CREATE_INDEX

Use the DBMS_VECTOR.CREATE_INDEX procedure to create a vector index.

Purpose

To create a vector index such as Hierarchical Navigable Small World (HNSW) vector index or Inverted File Flat (IVF) vector index.

Syntax

DBMS_VECTOR.CREATE_INDEX (
    idx_name                    IN VARCHAR2,
    table_name                  IN VARCHAR2,
    idx_vector_col              IN VARCHAR2,
    idx_include_cols            IN VARCHAR2 DEFAULT NULL,
    idx_partitioning_scheme     IN VARCHAR2 default 'LOCAL',
    idx_organization            IN VARCHAR2,
    idx_distance_metric         IN VARCHAR2 DEFAULT COSINE,
    idx_accuracy                IN NUMBER DEFAULT 90,
    idx_parameters              IN CLOB,
    idx_parallel_creation       IN NUMBER DEFAULT 1
); 

Parameters

Parameter Description

idx_name

Name of the index to create.

table_name

Table on which to create the index.

idx_vector_col

Vector column on which to create the index.

idx_include_cols

A comma-separated list of column names to be covered by the index.

idx_partitioning_scheme

Partitioning scheme for IVF indexes:

  • GLOBAL

  • LOCAL

IVF indexes support both global and local indexes on partitioned tables. By default, these indexes are globally partitioned by centroid. You can choose to create a local IVF index, which provides a one-to-one relationship between the base table partitions or subpartitions and the index partitions.

For detailed information on these partitioning schemes, see Inverted File Flat Vector Indexes Partitioning Schemes.

idx_organization

Index organization:

  • NEIGHBOR PARTITIONS

  • INMEMORY NEIGHBOR GRAPH

For detailed information on these organization types, see Manage the Different Categories of Vector Indexes.

idx_distance_metric

Distance metric or mathematical function used to compute the distance between vectors:

  • COSINE (default)
  • MANHATTAN
  • HAMMING
  • JACCARD
  • DOT
  • EUCLIDEAN
  • L2_SQUARED
  • EUCLIDEAN_SQUARED

For detailed information on each of these metrics, see Vector Distance Functions and Operators.

idx_accuracy

Target accuracy at which the approximate search should be performed when running an approximate search query.

As explained in Understand Approximate Similarity Search Using Vector Indexes, you can specify non-default target accuracy values either by specifying a percentage value or by specifying internal parameters values, depending on the index type you are using.

  • For an HNSW approximate search:

    In the case of an HNSW approximate search, you can specify a target accuracy percentage value to influence the number of  candidates considered to probe the search. This is automatically calculated by the algorithm. A value of 100 will tend to impose a similar result as an exact search, although the system may still use the index and will not perform an exact search. The optimizer may choose to still use an index as it may be faster to do so given the predicates in the query. Instead of specifying a target accuracy percentage value, you can specify the EFSEARCH parameter to impose a certain maximum number of candidates to be considered while probing the index. The higher that number, the higher the accuracy.

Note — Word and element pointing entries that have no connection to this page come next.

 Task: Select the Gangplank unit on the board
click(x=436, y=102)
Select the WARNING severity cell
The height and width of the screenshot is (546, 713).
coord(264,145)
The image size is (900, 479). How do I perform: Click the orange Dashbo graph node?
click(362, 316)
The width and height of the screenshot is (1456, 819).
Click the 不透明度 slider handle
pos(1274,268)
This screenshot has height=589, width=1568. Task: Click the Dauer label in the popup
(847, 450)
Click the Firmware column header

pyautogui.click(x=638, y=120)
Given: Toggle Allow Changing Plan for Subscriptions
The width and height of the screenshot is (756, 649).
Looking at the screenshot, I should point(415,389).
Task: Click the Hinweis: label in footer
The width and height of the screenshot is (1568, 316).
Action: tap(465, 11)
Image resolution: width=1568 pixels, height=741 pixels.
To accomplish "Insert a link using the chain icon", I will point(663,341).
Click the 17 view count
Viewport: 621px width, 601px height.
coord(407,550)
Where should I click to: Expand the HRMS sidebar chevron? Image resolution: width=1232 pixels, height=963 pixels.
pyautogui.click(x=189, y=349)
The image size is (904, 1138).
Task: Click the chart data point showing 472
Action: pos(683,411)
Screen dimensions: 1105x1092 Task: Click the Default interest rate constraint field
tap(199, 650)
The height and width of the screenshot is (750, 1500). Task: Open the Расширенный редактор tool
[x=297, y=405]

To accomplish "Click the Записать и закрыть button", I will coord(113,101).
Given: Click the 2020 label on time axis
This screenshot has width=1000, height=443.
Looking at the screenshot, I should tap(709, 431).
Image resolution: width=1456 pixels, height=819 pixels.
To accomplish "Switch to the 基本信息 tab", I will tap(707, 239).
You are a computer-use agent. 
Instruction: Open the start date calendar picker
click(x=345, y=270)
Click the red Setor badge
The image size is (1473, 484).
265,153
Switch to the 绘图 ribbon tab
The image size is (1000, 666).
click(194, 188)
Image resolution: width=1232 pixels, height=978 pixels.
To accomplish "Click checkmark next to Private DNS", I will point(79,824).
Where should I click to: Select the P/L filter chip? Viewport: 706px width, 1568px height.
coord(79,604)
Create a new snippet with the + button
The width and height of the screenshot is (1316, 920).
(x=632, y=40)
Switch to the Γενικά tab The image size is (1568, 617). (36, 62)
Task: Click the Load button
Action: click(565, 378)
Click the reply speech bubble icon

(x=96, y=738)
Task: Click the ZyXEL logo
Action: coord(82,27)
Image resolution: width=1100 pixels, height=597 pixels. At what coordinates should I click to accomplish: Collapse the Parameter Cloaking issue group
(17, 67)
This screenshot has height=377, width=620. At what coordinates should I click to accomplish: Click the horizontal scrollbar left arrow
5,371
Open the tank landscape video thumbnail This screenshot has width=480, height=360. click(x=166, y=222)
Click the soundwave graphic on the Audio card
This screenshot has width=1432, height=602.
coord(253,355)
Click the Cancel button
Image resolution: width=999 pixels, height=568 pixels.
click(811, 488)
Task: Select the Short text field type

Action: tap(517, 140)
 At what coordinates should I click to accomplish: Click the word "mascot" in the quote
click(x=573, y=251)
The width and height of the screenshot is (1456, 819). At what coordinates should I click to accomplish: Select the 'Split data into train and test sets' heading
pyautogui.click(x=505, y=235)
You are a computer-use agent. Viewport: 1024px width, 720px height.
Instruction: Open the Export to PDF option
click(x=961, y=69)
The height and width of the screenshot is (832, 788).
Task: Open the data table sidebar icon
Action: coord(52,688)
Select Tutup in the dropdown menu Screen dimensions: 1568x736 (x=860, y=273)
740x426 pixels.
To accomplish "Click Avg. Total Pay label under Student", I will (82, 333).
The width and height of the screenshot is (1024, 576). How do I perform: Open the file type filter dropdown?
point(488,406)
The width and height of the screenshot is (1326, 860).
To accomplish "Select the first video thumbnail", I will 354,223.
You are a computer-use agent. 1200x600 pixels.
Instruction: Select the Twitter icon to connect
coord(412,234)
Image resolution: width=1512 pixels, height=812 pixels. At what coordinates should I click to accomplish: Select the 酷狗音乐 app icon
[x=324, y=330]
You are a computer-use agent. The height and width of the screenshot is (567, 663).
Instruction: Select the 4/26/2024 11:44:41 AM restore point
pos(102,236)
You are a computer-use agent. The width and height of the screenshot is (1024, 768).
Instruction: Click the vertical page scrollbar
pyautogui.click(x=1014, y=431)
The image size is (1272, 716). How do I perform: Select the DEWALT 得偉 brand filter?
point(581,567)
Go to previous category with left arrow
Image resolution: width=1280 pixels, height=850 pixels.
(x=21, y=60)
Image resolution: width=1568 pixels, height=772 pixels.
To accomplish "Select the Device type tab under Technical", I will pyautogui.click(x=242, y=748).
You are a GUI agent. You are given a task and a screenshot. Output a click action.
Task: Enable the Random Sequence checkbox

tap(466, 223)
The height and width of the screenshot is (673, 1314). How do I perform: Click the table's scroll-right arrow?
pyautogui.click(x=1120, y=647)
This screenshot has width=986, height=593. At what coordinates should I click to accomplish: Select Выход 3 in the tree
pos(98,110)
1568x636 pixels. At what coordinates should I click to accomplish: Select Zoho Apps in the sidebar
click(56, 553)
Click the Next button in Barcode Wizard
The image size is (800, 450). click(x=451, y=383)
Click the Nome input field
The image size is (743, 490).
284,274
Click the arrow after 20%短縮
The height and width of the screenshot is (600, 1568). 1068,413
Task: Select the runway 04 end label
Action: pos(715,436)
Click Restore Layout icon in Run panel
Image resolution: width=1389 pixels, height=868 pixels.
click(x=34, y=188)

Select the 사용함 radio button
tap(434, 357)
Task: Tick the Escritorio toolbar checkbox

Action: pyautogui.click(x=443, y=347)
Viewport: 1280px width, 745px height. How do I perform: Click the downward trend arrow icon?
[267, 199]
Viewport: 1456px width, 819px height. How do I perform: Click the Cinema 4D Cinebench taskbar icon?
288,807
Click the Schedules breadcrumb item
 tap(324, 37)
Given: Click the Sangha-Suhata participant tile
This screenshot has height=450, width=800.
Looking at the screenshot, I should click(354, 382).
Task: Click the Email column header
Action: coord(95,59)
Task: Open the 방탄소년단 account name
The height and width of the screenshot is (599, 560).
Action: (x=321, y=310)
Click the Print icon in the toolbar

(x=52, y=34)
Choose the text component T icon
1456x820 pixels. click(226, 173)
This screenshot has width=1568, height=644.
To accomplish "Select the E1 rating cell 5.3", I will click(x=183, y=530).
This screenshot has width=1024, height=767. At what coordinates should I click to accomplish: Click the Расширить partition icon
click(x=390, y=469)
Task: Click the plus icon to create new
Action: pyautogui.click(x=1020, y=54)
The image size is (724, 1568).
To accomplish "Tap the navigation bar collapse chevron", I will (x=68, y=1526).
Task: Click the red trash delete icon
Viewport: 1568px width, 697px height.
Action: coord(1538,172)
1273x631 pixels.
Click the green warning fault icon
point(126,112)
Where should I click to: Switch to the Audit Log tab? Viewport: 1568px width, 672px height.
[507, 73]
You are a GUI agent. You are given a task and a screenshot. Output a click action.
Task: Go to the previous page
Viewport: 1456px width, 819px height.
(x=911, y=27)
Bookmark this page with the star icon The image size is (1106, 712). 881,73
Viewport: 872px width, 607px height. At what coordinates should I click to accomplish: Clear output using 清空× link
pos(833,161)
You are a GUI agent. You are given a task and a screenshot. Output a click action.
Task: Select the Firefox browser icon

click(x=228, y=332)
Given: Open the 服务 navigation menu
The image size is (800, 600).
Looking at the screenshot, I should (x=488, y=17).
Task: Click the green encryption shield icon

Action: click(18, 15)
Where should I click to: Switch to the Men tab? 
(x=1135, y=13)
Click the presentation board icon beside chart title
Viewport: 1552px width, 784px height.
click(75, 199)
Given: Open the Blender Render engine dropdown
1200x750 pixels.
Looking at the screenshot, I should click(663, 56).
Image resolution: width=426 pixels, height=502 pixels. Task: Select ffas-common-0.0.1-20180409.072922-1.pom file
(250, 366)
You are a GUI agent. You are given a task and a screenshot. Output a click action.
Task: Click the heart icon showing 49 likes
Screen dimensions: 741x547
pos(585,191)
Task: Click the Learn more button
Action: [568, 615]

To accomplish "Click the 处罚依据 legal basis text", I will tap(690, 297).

    For detailed information, see Understand Hierarchical Navigable Small World Indexes.

  • For an IVF approximate search:

    In the case of an IVF approximate search, you can specify a target accuracy percentage value to influence the number of partitions used to probe the search. This is automatically calculated by the algorithm. A value of 100 will tend to impose an exact search, although the system may still use the index and will not perform an exact search. The optimizer may choose to still use an index as it may be faster to do so given the predicates in the query. Instead of specifying a target accuracy percentage value, you can specify the NEIGHBOR PARTITION PROBES parameter to impose a certain maximum number of partitions to be probed by the search. The higher that number, the higher the accuracy.

    For detailed information, see Understand Inverted File Flat Vector Indexes.

idx_parameters

Type of vector index and associated parameters.

Specify the indexing parameters in JSON format:

  • For HNSW indexes:

    • type: Type of vector index to create, that is, HNSW

    • neighbors: Maximum number of connections permitted per vector in the HNSW graph

    • efConstruction: Maximum number of closest vector candidates considered at each step of the search during insertion

    For example:

    {
        "type"           : "HNSW", 
        "neighbors"      : 3, 
        "efConstruction" : 4
    }

    For detailed information on these parameters, see Hierarchical Navigable Small World Index Syntax and Parameters.

  • For IVF indexes:

    • type: Type of vector index to create, that is, IVF

    • partitions: Neighbor partition or cluster in which you want to divide your vector space

    For example:

    {
        "type"       : "IVF",
        "partitions" : 5
    }

    For detailed information on these parameters, see Inverted File Flat Index Syntax and Parameters.

idx_parallel_creation

Number of parallel threads used for index construction.

Examples

  • Specify neighbors and efConstruction for HNSW indexes:

    dbms_vector.create_index(
        'v_hnsw_01', 
        'vpt01', 
        'EMBEDDING', 
         NULL, 
         NULL, 
        'INMEMORY NEIGHBOR GRAPH', 
        'EUCLIDEAN', 
         95, 
        '{"type" : "HNSW", "neighbors" : 3, "efConstruction" : 4}');
  • Specify the number of partitions for IVF indexes:

    dbms_vector.create_index(
        'V_IVF_01', 
        'vpt01', 
        'EMBEDDING', 
         NULL,
         NULL, 
        'NEIGHBOR PARTITIONS', 
        'EUCLIDEAN', 
         95, 
        '{"type" : "IVF", "partitions" : 5}');